Why is the world picking on the People’s Republic of China leading up to the 2008 Summer Olympics in Beijing?
For a country with 1.3 billion people to protect, feed and force into sweatshops to manufacture Western goods — such as your shoes, watchband or every plastic thing in your kitchen — you have to admire the PRC’s efficiency.
Production quotas and six-day, 12-hour work days get things done for those proud Americans with five-day, eight-hour workdays and addictions to “24.”
If Jack Bauer knows the world is harsh, shouldn’t we?
From the state of China’s perspective, what’s the harm in oppressing a nonviolent ethnic minority here or there, crushing unarmed student protestors or blocking Google searches about “Sedona vortices” to keep the peace?
Independent thought and differing ideas cause problems, plain and simple.
Political dissent and free speech must be restrained and controlled for the state to flourish. Hence the reason Congress passed the USA PATRIOT Act, whose theft of American liberties is only topped by the sheer, kneejerk brilliance of turning it into an acronym: Uniting and Strengthening America by Providing Appropriate Tools Required to Intercept and Obstruct Terrorism.

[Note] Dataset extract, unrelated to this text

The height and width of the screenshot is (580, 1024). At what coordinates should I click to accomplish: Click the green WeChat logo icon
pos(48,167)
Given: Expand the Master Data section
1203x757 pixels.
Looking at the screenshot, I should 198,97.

Seriously, that’s what it stands for.
Imagine being in the room with the guys during the six hours it took to come up with that title not realizing the Bush Administration official who said, “Hey, now, make it an acronym,” was just kidding.

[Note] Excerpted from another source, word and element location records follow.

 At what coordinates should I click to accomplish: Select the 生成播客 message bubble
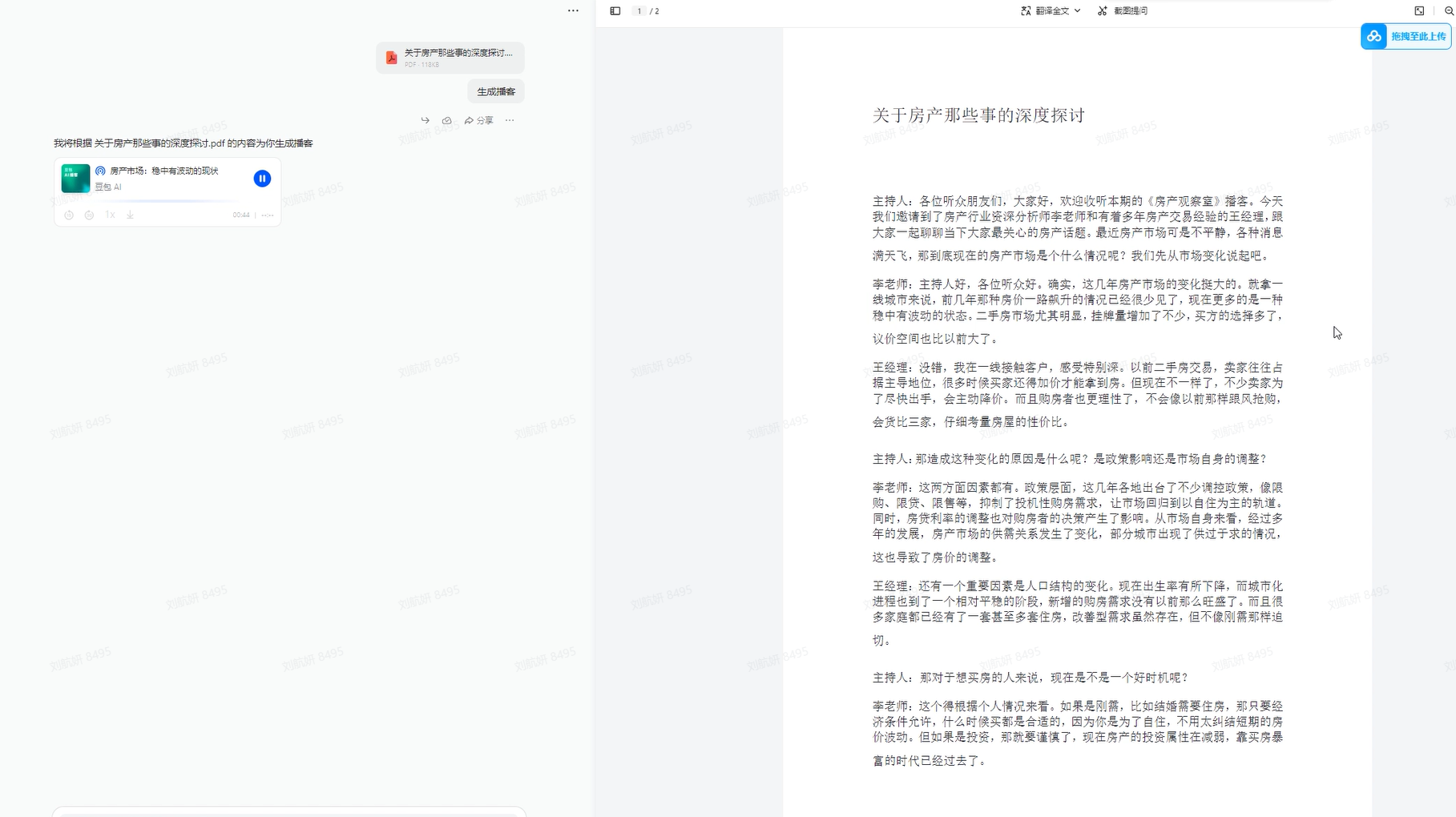pos(494,91)
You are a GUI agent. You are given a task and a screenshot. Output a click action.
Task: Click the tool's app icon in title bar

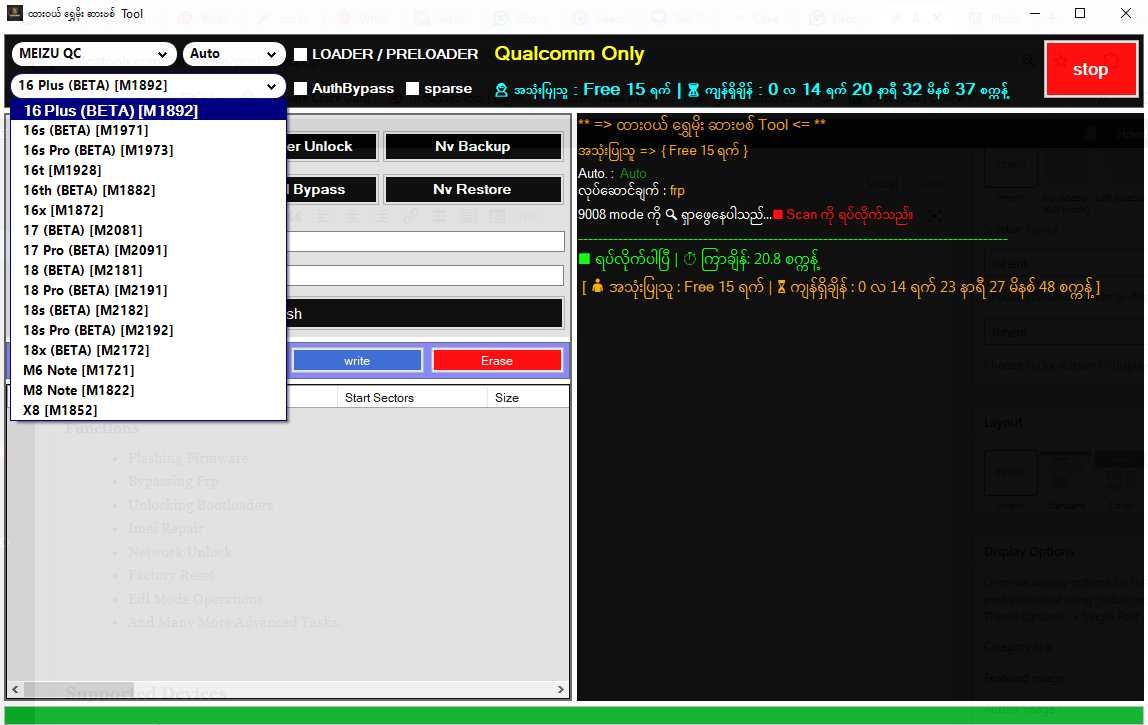[x=12, y=13]
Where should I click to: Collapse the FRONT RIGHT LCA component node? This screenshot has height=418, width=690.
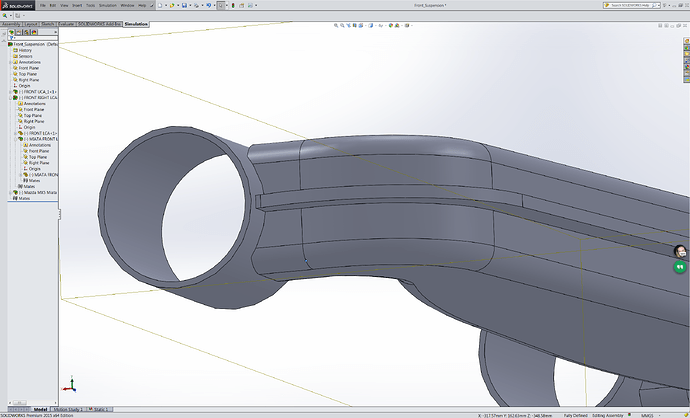pyautogui.click(x=9, y=97)
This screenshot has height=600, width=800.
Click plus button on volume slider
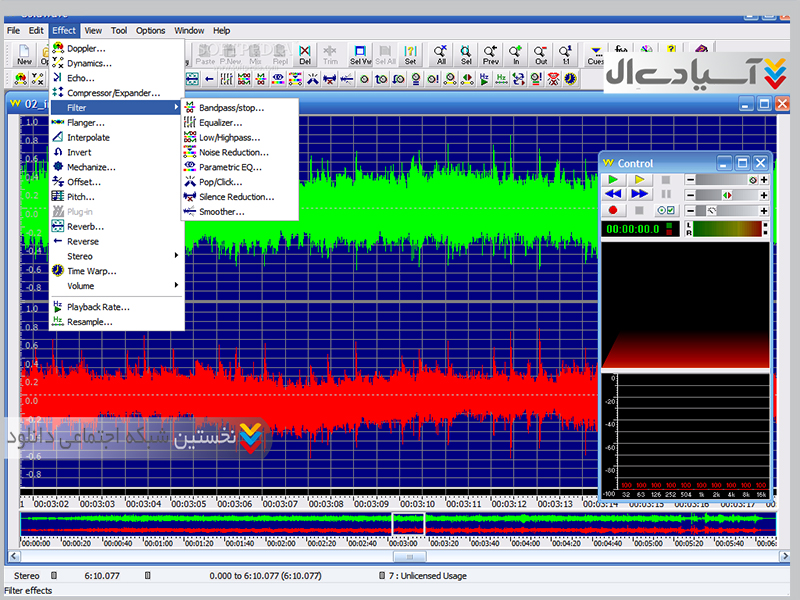(764, 180)
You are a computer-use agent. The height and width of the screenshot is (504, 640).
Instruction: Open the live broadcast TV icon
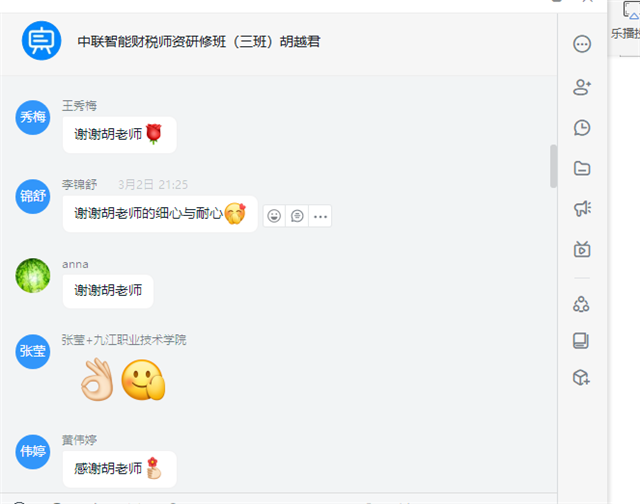pos(582,249)
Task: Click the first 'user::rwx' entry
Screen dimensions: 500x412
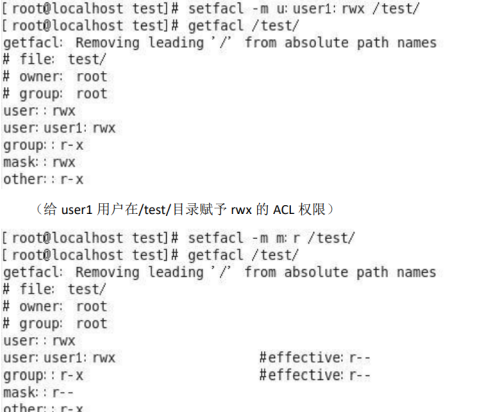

In 2005, Reporters Without Borders’ Annual Worldwide Freedom Press Index ranked the PRC 159th out of 167 countries.
The Chinese Communist Party restricts most access to news deemed a threat to national security.
Few Chinese have met Westerners.
Right now, the average Chinese have access to state-run news which tells them Tibet was never independent, asked for PRC support to resist Western imperialism in the 1950s and wants to break away, due to a secretly militant and nationalist Dalai Lama.
History gets fuzzy when it keeps changing, much like recollections of past ex-girlfriends or ex-boyfriends change when your current partner asks for details.
The state of China and the Chinese people need to be treated as two separate parties as we approach the games.
Most Americans these days don’t want foreigners to confuse their ideologies with those of President George W. Bush, thus the reason some Americans wear red maple leaf patches when they tour Europe.
Hate the war, love the soldier.
The Chinese see images of foreigners the world over trying to douse the Olympic flame or statements like, “Our government should boycott the Beijing games …,” however, the state of China carefully neglects the context of “… because the Chinese government has oppressed, silenced and killed Tibetans for 50 years.”
Protesters would do better to silently protest the passing Olympic torch with signs reading “Question Your Government” and “Dissent is Necessary,” “Demand Free Speech” — of course written in Mandarin — and hope to get caught on camera.
“Free Tibet” bumper stickers help pay manufacturers to make more “Free Tibet” bumper stickers but do little to actually free Tibet.
One-sixth of the world’s population wakes up with a photo of Chairman Mao on the mantle. They support their government because there is little or no access to the outside world.
Bitter street protests in San Francisco or Paris make rabble-rousers feel self-satisfied, but to the average potential Chinese dissident watching on television, the Western countries seem like tribes of self-righteous jerks, which helps neither Tibet nor the average Chinese.
Rather than boycott the games, more Westerners should go. For many Chinese, the 2008 Olympics may be the first face-to-face contact with Westerners.
An old friend of mine returned to Sedona after a few months in the Far East. In China, he was asked bluntly and naively, “Tiananmen, did that happen?”
For Westerners, the oppression in Tibet, the massacre of students in Tiananmen Square and Beijing’s efforts to limit free speech and dissent are old news. To the Chinese, they are rumors desperately seeking confirmation.
The right words at the right time could do more than a full day of tear-gas-filled fun on the Champs-Élysées.
Communist China is a doomed creature, whether it happens in the slow progression toward capitalism or with a violent overthrow by the people.
Either way, this summer’s celebration of the best achievements the human body can perform could be a tool to show the Chinese what’s possible from free minds.
Ask yourself, “How would Jack Bauer free Tibet?”